_Set task_. Output the records exactly as they appear, starting at the line that contains "The width and height of the screenshot is (1024, 521)." and ending at the line that contains "Looking at the screenshot, I should pos(1284,329).", both of those lines included.

_Available data_.
################

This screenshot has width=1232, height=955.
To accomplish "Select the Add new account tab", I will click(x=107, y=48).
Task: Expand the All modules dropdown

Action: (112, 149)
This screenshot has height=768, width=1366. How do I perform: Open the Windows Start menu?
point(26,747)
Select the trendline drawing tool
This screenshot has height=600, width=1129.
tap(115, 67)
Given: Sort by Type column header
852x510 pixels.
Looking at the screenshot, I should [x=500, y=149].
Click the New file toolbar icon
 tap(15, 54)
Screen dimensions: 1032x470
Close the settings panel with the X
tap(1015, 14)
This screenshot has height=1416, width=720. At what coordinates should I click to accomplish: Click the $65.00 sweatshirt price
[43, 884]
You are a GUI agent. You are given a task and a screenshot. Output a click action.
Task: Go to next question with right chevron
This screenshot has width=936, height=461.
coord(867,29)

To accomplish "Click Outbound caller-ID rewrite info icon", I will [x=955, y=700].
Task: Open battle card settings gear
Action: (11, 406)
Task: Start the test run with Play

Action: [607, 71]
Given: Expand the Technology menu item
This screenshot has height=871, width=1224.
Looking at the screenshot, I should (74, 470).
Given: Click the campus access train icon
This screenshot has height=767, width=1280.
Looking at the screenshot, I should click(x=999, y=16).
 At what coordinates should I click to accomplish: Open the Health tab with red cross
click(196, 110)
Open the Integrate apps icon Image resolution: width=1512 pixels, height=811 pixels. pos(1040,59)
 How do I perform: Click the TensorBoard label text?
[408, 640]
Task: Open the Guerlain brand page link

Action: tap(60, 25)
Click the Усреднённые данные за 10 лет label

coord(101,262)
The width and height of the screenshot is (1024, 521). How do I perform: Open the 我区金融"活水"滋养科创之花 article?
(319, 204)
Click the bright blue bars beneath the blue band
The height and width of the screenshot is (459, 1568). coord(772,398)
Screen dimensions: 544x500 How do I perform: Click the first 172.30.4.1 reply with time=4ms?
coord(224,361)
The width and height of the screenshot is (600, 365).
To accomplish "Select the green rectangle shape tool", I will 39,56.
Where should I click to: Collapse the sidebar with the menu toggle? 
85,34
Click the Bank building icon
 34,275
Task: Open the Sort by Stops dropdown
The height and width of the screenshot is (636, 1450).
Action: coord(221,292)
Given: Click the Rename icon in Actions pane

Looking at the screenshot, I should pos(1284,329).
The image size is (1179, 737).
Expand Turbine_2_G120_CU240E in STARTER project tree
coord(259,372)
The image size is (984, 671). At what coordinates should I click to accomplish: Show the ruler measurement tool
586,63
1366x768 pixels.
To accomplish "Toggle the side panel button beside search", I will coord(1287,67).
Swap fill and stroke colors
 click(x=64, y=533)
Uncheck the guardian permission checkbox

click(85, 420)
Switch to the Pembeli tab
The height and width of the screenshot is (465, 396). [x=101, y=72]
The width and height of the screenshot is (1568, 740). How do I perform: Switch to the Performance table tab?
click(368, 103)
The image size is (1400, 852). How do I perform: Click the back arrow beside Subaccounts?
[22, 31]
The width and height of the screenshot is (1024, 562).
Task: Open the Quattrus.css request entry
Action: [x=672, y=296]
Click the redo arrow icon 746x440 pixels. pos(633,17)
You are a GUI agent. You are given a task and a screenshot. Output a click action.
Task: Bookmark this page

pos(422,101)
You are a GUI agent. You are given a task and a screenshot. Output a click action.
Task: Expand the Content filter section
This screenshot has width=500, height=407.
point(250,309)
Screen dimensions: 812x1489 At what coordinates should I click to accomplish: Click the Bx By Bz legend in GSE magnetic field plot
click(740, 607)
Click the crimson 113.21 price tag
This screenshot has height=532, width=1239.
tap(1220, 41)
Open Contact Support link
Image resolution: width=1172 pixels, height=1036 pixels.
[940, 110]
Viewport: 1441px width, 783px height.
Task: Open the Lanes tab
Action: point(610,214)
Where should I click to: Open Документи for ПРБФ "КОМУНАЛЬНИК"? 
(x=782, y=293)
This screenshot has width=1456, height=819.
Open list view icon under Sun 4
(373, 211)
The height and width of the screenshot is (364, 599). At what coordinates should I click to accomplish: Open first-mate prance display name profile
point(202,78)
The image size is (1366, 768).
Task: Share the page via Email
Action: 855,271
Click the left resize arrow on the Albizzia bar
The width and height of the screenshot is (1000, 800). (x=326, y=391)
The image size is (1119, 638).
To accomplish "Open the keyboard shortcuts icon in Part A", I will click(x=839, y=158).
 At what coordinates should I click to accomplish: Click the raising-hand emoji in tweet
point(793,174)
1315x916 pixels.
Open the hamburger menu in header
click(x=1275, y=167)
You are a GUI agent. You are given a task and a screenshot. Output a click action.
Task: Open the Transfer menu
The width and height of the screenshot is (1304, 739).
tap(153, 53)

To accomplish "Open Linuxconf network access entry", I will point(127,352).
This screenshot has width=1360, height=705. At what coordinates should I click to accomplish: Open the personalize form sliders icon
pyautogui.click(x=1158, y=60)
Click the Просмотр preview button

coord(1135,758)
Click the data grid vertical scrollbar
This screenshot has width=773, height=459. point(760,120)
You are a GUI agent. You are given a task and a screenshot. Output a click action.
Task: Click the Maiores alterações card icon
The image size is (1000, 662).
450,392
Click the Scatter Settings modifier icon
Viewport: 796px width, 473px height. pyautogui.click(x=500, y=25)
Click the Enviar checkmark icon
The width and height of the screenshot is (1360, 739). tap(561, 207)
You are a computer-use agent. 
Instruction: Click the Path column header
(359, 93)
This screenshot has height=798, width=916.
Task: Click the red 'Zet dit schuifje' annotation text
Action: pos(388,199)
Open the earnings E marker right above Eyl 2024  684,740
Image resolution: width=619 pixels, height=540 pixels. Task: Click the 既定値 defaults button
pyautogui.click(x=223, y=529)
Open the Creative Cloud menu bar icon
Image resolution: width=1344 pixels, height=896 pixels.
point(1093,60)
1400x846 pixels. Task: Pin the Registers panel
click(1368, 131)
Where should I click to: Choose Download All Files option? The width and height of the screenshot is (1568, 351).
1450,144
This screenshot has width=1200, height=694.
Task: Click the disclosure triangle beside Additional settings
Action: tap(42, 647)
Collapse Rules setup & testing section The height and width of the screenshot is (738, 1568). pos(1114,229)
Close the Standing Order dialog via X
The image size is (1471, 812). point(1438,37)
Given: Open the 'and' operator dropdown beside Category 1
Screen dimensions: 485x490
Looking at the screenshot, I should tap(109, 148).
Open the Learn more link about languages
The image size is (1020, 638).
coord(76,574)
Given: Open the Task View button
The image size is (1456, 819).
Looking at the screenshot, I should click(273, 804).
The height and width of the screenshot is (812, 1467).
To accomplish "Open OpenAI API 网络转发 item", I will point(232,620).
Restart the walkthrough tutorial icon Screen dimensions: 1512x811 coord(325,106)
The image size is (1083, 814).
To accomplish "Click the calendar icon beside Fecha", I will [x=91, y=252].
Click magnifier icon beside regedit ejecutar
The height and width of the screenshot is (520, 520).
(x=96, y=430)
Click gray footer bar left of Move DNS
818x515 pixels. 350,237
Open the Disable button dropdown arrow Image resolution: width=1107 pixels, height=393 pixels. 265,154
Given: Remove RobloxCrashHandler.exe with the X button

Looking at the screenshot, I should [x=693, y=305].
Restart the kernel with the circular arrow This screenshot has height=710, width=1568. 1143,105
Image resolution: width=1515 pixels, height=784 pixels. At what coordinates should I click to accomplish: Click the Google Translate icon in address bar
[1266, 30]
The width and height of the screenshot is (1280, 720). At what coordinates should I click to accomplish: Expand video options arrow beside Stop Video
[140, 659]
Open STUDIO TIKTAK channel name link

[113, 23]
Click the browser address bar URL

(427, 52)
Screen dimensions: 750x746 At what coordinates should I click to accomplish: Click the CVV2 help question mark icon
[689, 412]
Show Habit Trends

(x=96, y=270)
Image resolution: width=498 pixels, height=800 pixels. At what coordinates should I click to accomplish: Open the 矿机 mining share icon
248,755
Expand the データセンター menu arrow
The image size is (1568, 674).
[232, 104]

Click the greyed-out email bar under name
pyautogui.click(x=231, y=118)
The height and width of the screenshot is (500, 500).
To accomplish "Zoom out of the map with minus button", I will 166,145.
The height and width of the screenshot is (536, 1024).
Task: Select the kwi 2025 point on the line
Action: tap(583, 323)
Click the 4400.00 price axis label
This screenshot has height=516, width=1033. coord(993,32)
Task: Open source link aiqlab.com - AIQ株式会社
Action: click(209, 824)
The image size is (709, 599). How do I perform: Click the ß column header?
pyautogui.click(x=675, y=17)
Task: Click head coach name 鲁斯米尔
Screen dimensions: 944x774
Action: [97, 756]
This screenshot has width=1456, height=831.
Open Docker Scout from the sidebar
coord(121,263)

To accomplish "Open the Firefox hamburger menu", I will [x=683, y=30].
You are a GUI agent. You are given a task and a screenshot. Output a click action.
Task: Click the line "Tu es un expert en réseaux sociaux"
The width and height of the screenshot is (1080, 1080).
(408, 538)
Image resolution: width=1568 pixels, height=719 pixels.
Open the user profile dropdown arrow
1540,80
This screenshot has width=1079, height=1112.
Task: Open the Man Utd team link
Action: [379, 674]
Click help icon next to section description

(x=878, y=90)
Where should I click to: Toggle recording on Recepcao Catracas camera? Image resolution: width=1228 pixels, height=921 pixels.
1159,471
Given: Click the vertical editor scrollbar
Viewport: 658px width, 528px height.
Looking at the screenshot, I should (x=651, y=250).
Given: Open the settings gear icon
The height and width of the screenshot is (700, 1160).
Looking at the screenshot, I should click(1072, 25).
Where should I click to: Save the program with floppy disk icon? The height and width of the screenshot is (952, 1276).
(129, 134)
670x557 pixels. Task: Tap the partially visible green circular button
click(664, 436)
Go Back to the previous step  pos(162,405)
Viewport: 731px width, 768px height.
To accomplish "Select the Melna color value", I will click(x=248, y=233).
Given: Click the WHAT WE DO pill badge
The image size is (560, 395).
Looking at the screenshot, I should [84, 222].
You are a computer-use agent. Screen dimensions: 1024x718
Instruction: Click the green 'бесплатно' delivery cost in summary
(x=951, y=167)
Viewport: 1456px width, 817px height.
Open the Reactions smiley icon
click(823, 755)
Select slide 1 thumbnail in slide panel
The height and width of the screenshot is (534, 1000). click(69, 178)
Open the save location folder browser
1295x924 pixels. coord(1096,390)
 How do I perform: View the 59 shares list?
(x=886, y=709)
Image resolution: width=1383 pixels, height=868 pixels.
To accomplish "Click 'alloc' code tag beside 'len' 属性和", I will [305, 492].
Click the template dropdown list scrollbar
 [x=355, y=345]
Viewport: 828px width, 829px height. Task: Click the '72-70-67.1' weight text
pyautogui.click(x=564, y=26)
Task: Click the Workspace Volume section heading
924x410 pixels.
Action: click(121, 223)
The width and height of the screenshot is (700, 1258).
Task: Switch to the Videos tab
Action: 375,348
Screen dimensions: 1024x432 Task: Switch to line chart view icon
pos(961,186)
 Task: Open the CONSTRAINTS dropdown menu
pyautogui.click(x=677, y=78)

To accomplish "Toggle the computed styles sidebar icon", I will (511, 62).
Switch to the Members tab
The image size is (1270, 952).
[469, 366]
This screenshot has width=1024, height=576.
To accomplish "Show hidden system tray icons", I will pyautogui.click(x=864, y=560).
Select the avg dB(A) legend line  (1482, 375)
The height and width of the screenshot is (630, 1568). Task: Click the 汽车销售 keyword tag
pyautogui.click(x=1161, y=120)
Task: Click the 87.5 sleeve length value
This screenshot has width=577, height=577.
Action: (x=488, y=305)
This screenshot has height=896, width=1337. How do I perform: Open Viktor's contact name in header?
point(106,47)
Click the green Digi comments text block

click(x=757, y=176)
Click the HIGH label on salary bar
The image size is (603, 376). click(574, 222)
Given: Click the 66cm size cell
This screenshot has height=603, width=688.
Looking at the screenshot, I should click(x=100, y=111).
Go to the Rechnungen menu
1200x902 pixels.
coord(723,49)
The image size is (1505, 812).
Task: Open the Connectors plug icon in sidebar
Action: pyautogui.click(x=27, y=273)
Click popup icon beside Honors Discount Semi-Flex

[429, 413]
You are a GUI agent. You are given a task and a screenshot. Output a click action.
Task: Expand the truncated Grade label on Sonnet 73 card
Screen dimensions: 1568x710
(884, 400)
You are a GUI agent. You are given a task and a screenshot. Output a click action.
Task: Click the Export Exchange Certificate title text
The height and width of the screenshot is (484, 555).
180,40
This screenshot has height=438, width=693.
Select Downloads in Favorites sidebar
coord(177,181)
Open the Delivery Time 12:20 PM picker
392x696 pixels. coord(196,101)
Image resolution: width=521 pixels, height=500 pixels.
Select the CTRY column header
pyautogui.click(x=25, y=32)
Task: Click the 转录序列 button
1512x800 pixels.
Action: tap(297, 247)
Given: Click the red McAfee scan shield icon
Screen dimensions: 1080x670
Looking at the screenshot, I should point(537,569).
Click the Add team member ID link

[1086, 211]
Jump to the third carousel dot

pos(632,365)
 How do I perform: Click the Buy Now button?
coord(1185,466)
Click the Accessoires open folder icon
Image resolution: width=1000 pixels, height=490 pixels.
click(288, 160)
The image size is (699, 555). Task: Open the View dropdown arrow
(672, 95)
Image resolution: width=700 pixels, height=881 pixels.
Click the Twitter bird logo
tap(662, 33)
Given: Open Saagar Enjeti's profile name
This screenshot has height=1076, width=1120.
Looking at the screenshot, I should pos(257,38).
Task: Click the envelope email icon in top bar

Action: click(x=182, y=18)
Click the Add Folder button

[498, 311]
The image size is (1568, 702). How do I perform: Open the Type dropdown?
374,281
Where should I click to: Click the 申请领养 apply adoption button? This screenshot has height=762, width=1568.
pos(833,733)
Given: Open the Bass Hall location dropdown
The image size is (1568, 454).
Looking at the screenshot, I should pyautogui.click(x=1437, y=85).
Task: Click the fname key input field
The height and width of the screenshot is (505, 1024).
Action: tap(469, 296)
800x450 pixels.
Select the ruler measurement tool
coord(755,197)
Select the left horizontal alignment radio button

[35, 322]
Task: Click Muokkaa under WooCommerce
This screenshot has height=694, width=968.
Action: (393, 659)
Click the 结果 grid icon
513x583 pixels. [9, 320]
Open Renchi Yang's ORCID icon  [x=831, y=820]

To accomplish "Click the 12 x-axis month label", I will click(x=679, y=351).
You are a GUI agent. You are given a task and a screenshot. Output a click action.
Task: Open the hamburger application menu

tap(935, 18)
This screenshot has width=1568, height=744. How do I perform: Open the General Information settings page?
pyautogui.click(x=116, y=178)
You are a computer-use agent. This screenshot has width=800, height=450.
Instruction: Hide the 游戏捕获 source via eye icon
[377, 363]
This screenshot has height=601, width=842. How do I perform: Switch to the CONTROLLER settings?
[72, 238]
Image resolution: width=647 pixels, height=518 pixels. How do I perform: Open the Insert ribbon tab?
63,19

################

_Final result_.
The width and height of the screenshot is (1024, 521). How do I perform: Open the 我区金融"活水"滋养科创之花 article?
(319, 204)
Click the bright blue bars beneath the blue band
The height and width of the screenshot is (459, 1568). coord(772,398)
Screen dimensions: 544x500 How do I perform: Click the first 172.30.4.1 reply with time=4ms?
coord(224,361)
The width and height of the screenshot is (600, 365).
To accomplish "Select the green rectangle shape tool", I will 39,56.
Where should I click to: Collapse the sidebar with the menu toggle? 
85,34
Click the Bank building icon
 34,275
Task: Open the Sort by Stops dropdown
The height and width of the screenshot is (636, 1450).
Action: coord(221,292)
Given: Click the Rename icon in Actions pane

Looking at the screenshot, I should pos(1284,329).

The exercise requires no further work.